> **Assignment**
Everything in the entries below should be restated exactly, except for the pictures.

> **Recorded data**
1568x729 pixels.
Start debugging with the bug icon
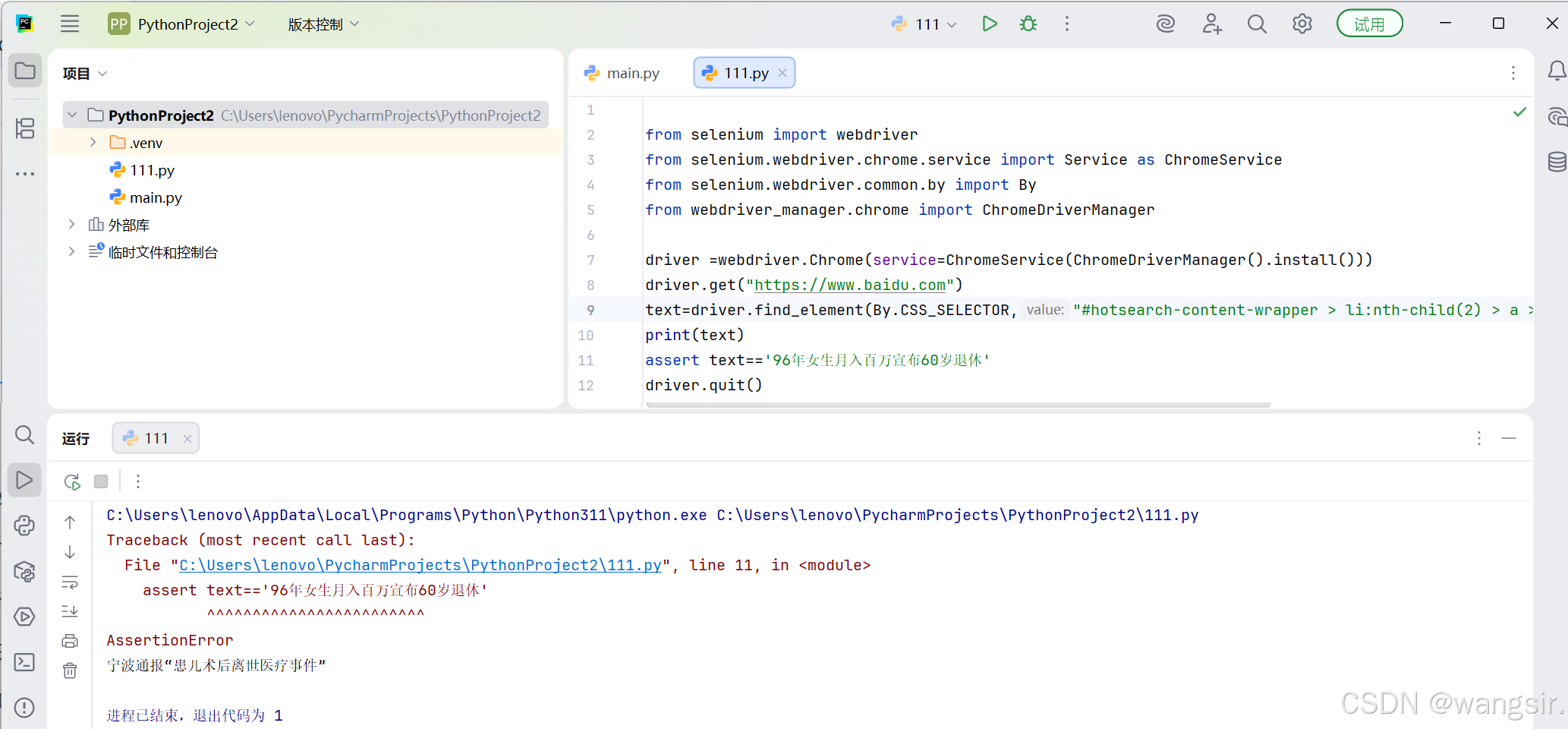click(x=1028, y=24)
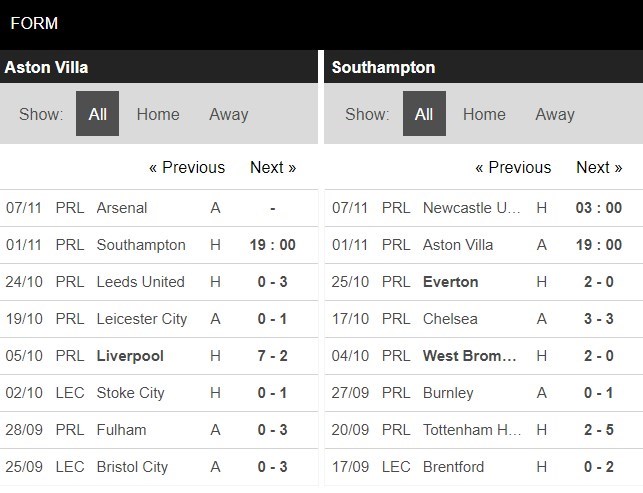
Task: Show Southampton Home matches only
Action: [484, 114]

> **Answer box**
1568x729 pixels.
Start debugging with the bug icon
click(x=1028, y=24)
Task: Show Southampton Home matches only
Action: [484, 114]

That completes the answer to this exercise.